Oh, and edited to add that my 12mo snacks a LOT – I’m tapering him down gradually and I am seeing a drop in his appetite just in the last few days, but for a while there he just ATE ALL THE THINGS. I chalked it up to growing and just tried to keep him happy. 🙂
Prior to a year, I think feeding on demand is absolutely okay … if, that is, it’s healthy. If a 10-month-old turns her wee button nose up at cooked carrot sticks or slices of pear, and refuses to ingest anything but crackers, well, she’s not really hungry, is she, and she can just wait for the next scheduled feeding time. From what I saw, your little eating machine is getting a nice variety of healthy food, so I’d say he knows what he needs.
Sounds logical to me. I have never been much on giving snacks. When I was doing baby led weaning I just fed Owl whenever I ate and the trend got set then. He is SO voracious however that lately we have taken to giving him snacks because he is so constantly hungry. Since he eats his meals well and is scrawny as hell, I think it works. But he eats snacks sitting down, not just constant grazing while playing the way I see some kids do.
Wow. I didn’t realise that snacking was so common over there. I have no idea whether it’s common now in the UK, to be honest; I don’t spend a lot of time with kids at the moment and the ones I do look after or teach are all foreign and here temporarily – Korean, Canadian, American etc. so presumably influenced by their parents’ home cultures.
I have recently made a huge effort to cut snacking out of my own diet and I’m steadily losing weight without noticing. I’d only ever have one or two things a day (a piece of toast, or a few biscuits) but when I stopped I realised I had been snacking almost daily. If I’m finding it a struggle as an adult to recognise real hunger vs boredom, it must be impossible for toddlers! Good call and good luck 🙂
It’s more than common, it’s endemic. Even more, there are people who think it’s harsh and/or irresponsible — and just plain old bad parenting — to not be popping food into your child every couple of hours! Obviously, I disagree.
It is hard to distinguish boredom eating from hunger eating! I remember my mother telling me, “You’re not hungry, you’re just bored.” (And then she’d give me some suggestions for boredom-busters that were WAY worse than my boredom.
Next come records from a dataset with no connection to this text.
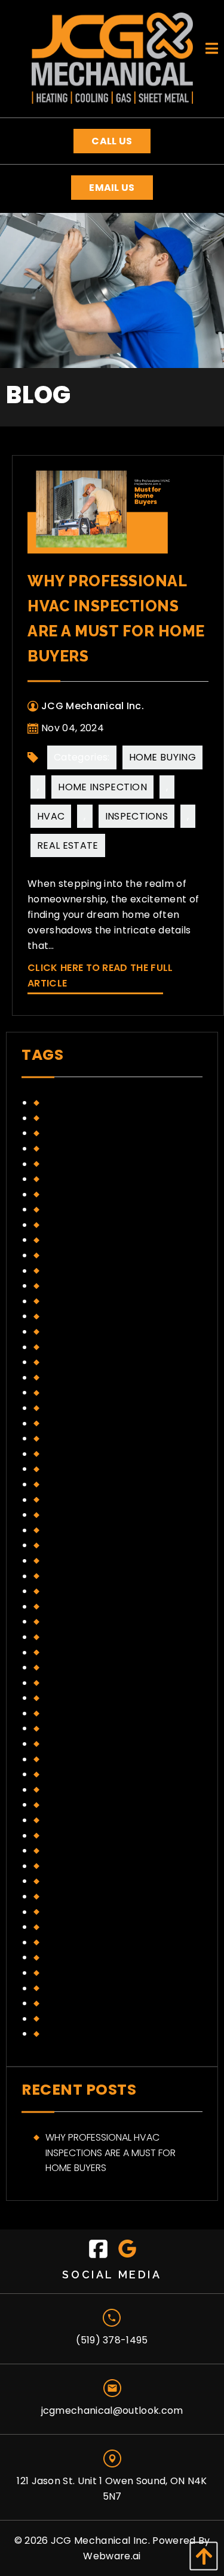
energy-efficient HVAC (98, 1606)
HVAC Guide (72, 1774)
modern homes (81, 1285)
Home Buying (163, 757)
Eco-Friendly (76, 1576)
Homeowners (77, 1209)
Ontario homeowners (98, 1347)
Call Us (111, 141)
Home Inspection (102, 787)
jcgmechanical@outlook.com (112, 2410)
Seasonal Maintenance (99, 1957)
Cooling (66, 1530)
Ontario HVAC (79, 1881)
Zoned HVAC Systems (95, 1500)
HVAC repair (73, 1225)
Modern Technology (96, 1301)
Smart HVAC (74, 1973)
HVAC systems (79, 1835)
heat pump (69, 1621)
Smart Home (74, 1454)
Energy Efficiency (87, 1591)
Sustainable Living (88, 2018)
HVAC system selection (101, 1820)
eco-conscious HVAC (98, 1560)
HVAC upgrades (83, 1255)
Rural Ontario (79, 1942)
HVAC (51, 816)
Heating (64, 1637)
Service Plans (77, 1423)
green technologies (95, 1148)
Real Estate (68, 845)
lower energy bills (89, 1271)
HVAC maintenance (90, 1789)
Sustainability (78, 2003)
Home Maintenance (90, 1728)
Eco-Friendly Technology (108, 1118)
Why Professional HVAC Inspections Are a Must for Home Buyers (110, 2152)
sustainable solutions (98, 1469)
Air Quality (71, 1515)
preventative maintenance (108, 1377)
I soon learned it was smart to keep my own self entertained!) Toddlers will never learn to distinguish real hunger from boredom if we don’t teach them.
Good for you on the weight loss, by the way, and in such a sensible, gradual, healthy way!
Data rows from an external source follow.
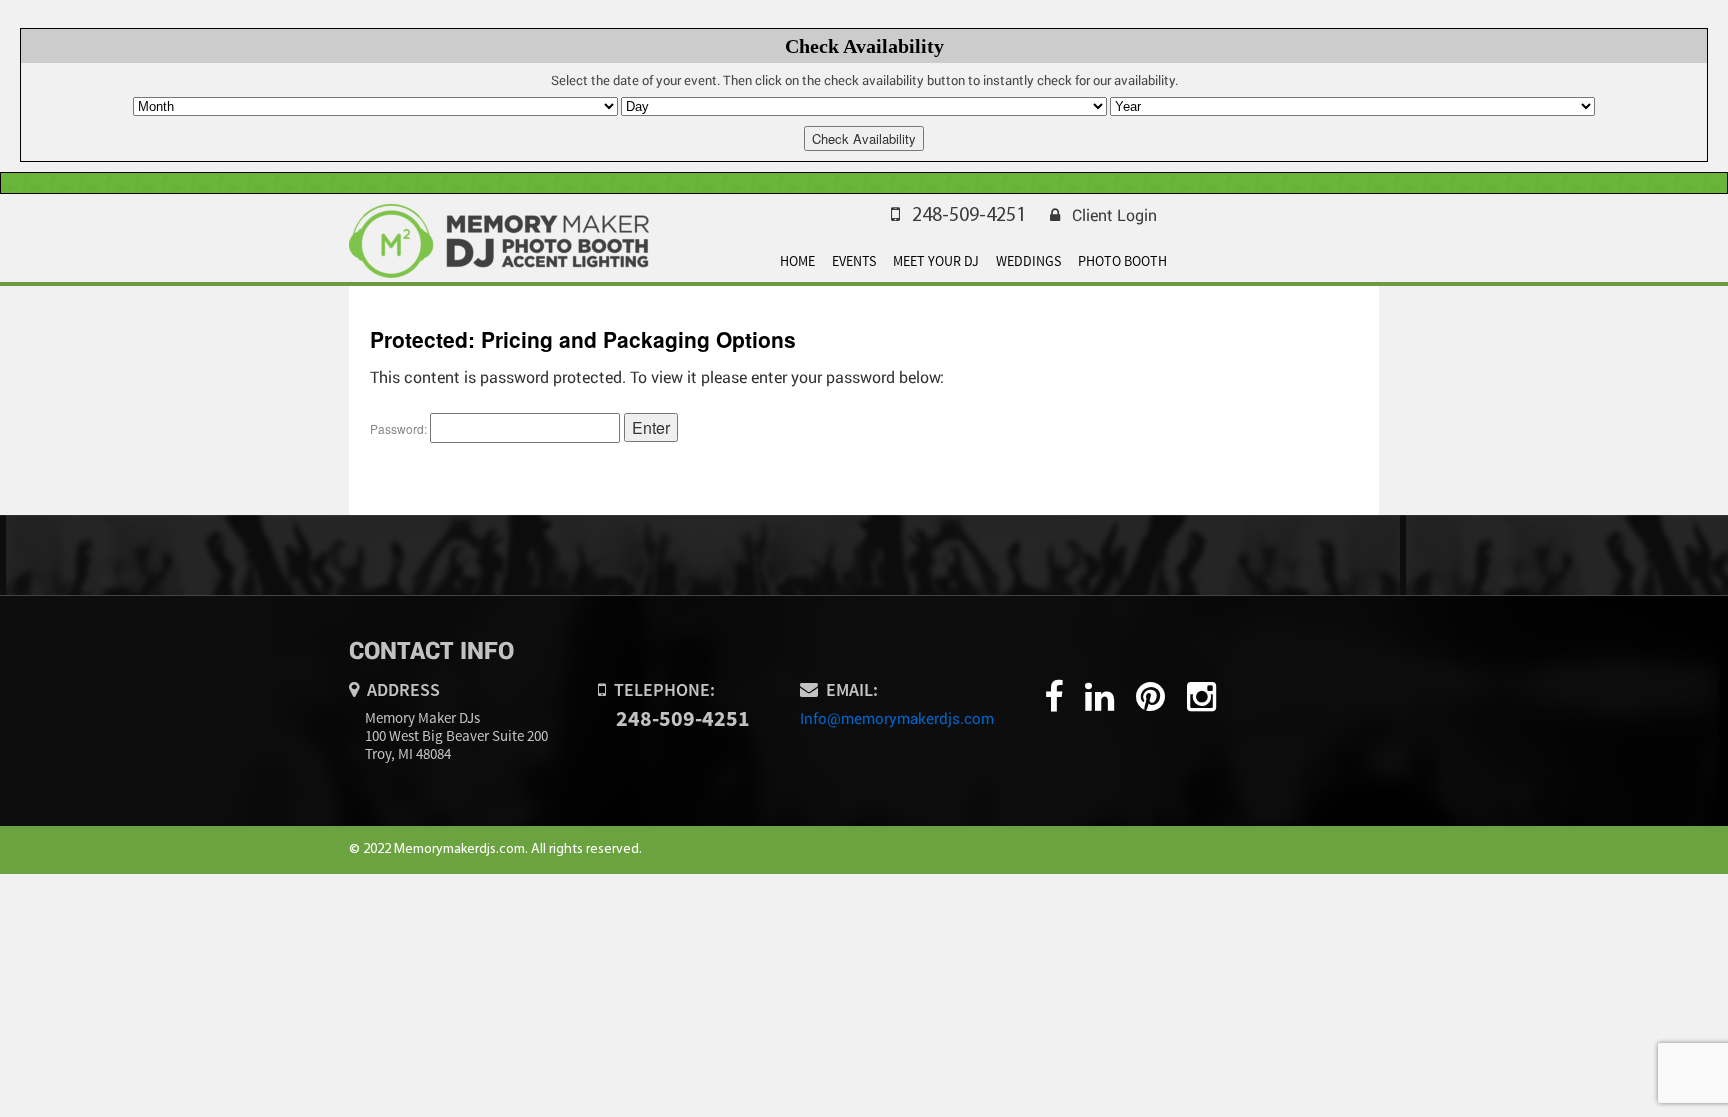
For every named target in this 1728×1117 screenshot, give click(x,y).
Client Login (1114, 214)
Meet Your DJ (936, 261)
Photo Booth (1122, 261)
Finally! Someone who says what I’ve always thought! My kids were given a bedtime snack and a mid afternoon snack until they were around 3. Then I started questioning my motives. I cut out the mid afternoon snack, and they suddenly started eating better at supper. Once they were a bit older, we cut out the bedtime snack. At day care (when they were little) they were given snacks constantly, and it drove me nuts. Now that they are in school they get a snack in the morning (school policy, not mine!) and that’s all the snacking. They are the least picky kids I know.
I would argue that eating less frequently, waiting till you’re truly hungry before eating (not starving, just more than a smidge peckish), makes you appreciate your food more. You can look forward to it, you will appreciate it more as you eat. All this equates to less picky, yup!
Mary, this is one of my pet peeves, especially as it relates to kids activities. Soccer, baseball, girl scouts, anything, snack is mandatory. And then, it’s usually total crap. I’ve cut wheat out of our diet (at home anyway) for about a year, and the kids just don’t snack as much. When they do ask for food, I offer them veggies. Sometimes they accept, sometimes they decide they’re not really that hungry. I, however, am a snacker, but mostly because I get bored at work. The days I’m home I don’t snack much at all.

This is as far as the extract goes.